The major deficiency of China's current financial system is that the capital market is still monopolized by state-owned banks, but these banks are not able or willing to support small and medium-sized enterprises (SMEs) and emerging industries.

However, SMEs are one of the main forces in resolving employment problems, and also an important power in China's economic development. Emerging industries are the key industries to be developed in China's current economic transition.

To reform the financial sector, private investment potential should be fully utilized.

Today there is up to 4 trillion yuan ($634.9 billion) worth of private capital in the market, with most of it in the real estate sector, private lending, art and wine. If private lending is legalized and the capital is properly transferred into the real economy, speculative practices will be changed to investment practices, which will make it much easier for China's capital-hungry SMEs to get access to financial resources.

The financial reform will also deliver a message: the Central Government will no longer depend on monetary policies as much as it did in the past when dealing with problems in the real economy. It will try to resolve problems through financial reform, taxation reform and economic system reform.

It's not easy to push forward the reform. It must be based on a stable financial sector as well as stable and sound economic development. It's also necessary for decision-makers and reform participants to properly judge various problems emerging in the process of the financial reform and manage to solve the problems in a timely and flexible way.

Currently, two things should be taken into consideration. First, it's important to legalize private lending. While promoting private investments, it's necessary to first work out "game rules" for private investments. Second, China's financial sector not only needs to open private finance, but also needs a diversified financial market and interest rate liberalization.

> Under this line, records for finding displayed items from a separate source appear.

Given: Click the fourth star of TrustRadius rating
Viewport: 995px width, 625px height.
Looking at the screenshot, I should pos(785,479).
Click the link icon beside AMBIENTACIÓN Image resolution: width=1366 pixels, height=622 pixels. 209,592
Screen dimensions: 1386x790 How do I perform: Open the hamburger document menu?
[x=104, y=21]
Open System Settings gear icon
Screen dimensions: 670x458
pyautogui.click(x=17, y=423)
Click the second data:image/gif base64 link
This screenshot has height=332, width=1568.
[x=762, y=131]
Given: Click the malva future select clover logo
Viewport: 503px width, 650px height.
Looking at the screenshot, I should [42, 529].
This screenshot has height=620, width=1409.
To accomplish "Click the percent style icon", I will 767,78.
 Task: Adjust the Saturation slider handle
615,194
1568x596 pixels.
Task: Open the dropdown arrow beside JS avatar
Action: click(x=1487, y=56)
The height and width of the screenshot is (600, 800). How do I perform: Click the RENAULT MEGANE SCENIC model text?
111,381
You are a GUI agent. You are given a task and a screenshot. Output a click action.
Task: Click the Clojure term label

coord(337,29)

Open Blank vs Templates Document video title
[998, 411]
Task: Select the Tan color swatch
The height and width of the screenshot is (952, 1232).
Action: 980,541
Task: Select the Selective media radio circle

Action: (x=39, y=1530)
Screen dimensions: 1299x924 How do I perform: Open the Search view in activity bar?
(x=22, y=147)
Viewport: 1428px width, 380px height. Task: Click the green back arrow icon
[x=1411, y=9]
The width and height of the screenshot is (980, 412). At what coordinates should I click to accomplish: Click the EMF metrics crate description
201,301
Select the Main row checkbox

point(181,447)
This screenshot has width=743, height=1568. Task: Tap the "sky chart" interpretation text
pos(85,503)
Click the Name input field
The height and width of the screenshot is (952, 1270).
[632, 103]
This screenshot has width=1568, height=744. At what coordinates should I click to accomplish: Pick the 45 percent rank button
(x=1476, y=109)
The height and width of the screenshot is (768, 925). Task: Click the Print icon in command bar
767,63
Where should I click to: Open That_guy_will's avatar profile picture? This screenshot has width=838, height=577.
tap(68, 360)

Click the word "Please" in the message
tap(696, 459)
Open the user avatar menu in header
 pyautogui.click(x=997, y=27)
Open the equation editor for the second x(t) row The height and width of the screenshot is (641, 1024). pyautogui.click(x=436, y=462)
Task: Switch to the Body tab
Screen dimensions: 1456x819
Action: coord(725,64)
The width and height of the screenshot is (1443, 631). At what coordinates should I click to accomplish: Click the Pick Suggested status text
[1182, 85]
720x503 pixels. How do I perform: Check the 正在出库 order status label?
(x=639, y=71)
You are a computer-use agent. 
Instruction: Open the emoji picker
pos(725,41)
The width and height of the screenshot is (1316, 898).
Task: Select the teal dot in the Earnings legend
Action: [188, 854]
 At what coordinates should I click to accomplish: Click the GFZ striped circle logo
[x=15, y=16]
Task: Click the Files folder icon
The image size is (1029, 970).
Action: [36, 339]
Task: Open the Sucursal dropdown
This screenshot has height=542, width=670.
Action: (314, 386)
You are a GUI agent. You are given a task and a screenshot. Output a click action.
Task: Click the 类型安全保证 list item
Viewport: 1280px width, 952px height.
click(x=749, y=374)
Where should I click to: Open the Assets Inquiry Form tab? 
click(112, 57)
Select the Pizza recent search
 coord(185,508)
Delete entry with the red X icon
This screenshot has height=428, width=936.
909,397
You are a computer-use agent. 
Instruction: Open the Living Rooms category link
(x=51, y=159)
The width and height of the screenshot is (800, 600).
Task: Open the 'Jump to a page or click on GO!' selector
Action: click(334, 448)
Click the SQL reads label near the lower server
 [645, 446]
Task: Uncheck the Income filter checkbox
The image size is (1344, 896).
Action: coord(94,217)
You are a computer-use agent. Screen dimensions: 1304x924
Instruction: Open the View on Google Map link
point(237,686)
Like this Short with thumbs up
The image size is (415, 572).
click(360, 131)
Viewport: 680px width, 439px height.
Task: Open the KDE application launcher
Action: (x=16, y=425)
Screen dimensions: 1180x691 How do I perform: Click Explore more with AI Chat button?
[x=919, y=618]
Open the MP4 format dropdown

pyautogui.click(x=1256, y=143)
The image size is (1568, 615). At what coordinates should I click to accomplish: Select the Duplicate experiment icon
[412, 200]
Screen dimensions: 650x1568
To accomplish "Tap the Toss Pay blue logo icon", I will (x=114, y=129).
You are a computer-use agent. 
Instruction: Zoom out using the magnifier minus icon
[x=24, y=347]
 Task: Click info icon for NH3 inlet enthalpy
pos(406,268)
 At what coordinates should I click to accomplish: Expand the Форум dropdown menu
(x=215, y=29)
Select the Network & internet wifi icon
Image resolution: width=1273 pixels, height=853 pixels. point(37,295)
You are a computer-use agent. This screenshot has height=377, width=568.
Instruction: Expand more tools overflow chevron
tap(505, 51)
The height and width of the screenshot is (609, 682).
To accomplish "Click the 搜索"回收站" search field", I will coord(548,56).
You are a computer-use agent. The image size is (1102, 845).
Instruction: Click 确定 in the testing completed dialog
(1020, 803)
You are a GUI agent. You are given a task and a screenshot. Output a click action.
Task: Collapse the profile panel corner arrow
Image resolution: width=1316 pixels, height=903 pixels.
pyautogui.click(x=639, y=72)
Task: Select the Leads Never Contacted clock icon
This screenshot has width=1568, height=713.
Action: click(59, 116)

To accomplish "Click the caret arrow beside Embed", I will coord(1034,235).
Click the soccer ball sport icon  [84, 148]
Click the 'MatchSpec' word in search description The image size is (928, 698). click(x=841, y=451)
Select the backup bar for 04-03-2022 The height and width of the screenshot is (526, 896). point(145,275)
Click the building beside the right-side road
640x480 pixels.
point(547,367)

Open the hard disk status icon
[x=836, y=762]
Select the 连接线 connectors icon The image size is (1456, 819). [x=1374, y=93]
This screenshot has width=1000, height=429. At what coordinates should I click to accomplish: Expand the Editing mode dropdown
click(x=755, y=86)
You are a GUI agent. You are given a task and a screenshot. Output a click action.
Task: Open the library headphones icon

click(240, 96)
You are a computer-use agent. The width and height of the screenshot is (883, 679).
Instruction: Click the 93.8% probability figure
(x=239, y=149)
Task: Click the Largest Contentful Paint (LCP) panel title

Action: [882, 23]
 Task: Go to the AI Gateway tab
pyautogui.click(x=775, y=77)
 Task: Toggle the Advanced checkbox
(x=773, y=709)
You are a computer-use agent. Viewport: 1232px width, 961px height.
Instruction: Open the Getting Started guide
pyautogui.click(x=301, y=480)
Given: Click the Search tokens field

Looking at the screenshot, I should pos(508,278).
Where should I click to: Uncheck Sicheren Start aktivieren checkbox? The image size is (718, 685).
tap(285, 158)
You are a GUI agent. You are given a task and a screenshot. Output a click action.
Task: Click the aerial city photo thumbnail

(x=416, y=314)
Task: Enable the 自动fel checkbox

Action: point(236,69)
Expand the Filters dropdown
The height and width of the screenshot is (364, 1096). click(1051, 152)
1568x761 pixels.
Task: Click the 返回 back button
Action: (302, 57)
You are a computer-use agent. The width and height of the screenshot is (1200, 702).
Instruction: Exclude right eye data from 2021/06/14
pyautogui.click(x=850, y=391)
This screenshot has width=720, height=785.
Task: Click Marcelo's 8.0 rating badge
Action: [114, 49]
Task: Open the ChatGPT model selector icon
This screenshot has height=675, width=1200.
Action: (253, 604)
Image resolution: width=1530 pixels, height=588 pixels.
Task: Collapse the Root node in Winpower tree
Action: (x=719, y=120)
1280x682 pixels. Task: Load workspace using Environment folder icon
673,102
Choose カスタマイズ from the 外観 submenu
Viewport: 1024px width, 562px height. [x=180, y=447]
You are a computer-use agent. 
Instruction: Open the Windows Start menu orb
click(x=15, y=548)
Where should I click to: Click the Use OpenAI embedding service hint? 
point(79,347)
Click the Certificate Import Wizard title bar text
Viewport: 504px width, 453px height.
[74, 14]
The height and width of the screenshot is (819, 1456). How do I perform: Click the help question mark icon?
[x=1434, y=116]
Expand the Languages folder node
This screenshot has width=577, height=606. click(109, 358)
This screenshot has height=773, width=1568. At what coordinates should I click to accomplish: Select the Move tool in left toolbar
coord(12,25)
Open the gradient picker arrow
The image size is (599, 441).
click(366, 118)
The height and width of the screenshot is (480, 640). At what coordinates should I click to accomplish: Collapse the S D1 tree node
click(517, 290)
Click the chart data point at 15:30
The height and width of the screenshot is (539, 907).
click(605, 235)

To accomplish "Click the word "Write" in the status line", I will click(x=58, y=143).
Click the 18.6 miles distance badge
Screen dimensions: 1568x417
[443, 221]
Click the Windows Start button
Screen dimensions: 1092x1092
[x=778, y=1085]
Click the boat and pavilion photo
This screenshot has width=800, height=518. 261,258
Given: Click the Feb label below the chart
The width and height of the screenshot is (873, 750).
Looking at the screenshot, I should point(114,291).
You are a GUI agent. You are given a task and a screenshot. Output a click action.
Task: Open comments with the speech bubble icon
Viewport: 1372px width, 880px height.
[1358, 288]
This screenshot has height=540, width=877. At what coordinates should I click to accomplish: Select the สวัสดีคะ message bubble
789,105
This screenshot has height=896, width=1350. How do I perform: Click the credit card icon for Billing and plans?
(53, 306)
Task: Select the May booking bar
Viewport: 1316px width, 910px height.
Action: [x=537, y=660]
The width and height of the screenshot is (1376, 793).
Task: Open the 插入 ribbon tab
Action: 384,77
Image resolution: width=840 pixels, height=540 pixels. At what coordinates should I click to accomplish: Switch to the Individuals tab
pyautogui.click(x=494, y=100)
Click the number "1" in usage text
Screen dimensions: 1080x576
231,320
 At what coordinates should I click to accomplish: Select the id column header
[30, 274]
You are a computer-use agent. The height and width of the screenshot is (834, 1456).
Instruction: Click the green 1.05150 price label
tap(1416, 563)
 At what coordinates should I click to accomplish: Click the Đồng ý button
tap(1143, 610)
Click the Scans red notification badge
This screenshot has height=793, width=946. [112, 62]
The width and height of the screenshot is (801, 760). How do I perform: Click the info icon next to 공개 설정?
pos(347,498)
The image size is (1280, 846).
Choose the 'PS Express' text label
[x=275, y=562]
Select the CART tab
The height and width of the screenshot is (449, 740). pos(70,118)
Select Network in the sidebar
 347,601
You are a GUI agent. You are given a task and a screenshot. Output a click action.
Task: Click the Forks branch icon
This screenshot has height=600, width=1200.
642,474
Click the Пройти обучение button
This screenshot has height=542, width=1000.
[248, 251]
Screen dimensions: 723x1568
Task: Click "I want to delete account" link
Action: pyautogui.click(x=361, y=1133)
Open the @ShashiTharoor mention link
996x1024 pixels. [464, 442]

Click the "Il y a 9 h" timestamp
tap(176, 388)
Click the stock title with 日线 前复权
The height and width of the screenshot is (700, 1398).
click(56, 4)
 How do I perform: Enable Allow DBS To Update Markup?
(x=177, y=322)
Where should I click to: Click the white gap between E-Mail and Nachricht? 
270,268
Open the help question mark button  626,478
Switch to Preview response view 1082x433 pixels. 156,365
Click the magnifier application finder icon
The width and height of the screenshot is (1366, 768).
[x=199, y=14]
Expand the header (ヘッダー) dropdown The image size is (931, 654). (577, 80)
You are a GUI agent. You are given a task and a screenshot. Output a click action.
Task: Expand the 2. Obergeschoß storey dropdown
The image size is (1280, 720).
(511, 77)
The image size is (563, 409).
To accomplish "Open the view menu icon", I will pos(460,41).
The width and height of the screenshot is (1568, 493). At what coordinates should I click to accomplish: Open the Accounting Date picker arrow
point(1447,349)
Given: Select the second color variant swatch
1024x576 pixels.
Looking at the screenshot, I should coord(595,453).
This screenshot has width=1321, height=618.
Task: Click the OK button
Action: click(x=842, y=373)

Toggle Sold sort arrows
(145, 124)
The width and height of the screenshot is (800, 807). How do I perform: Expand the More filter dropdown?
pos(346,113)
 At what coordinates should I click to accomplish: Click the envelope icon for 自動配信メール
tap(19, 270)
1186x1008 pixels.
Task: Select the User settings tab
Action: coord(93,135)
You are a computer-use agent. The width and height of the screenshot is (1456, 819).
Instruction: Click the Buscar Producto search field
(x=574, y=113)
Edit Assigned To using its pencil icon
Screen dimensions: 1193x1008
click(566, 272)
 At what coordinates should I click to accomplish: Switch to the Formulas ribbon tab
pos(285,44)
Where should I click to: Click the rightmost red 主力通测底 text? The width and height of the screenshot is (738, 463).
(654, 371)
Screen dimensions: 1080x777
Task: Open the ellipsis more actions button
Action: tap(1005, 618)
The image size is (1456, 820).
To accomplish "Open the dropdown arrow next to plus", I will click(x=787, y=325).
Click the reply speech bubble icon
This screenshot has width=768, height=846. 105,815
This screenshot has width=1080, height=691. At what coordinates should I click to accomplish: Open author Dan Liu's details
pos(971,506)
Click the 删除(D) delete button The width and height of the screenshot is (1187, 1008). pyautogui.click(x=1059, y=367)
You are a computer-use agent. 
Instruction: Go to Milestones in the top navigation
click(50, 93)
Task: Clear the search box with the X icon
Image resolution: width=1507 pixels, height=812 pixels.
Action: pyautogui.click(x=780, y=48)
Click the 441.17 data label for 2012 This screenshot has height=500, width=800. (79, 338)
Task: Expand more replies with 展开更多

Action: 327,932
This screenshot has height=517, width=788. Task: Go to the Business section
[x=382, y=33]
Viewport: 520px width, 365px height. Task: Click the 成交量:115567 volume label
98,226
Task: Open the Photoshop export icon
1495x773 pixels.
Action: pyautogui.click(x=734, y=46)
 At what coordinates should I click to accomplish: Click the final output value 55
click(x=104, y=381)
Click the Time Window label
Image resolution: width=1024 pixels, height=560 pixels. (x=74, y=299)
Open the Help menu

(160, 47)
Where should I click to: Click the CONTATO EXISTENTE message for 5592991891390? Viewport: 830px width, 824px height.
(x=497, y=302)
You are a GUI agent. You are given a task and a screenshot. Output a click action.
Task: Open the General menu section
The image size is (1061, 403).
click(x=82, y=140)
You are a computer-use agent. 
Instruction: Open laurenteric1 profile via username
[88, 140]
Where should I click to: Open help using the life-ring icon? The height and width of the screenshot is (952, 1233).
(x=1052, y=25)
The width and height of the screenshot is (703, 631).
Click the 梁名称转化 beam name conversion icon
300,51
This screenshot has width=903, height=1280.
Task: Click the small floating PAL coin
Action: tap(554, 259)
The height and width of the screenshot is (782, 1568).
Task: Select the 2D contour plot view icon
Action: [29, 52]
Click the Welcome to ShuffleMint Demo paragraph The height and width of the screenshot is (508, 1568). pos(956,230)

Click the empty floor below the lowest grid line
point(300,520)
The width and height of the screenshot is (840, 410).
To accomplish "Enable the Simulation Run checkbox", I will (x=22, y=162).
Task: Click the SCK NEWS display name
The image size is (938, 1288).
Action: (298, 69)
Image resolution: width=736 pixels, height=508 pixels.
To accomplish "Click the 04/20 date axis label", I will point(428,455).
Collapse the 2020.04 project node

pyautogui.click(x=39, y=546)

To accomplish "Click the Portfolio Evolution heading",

Due to the consideration of economic security and stability, the financial reform that stems from Wenzhou in east China's Zhejiang Province, could be seen as a trial. Wenzhou is expected to set up a diversified financial system so as to greatly improve financial services and strengthen the ability to prevent and tackle financial risks. The region is supposed to provide experience to the rest of the country.

It's a pity that the liberalization of the interest rate and the establishment of private or joint-stock banks are not included in this round of reform. We hope that China's financial reform will be further pushed forward to ensure a successful transition of the Chinese economy.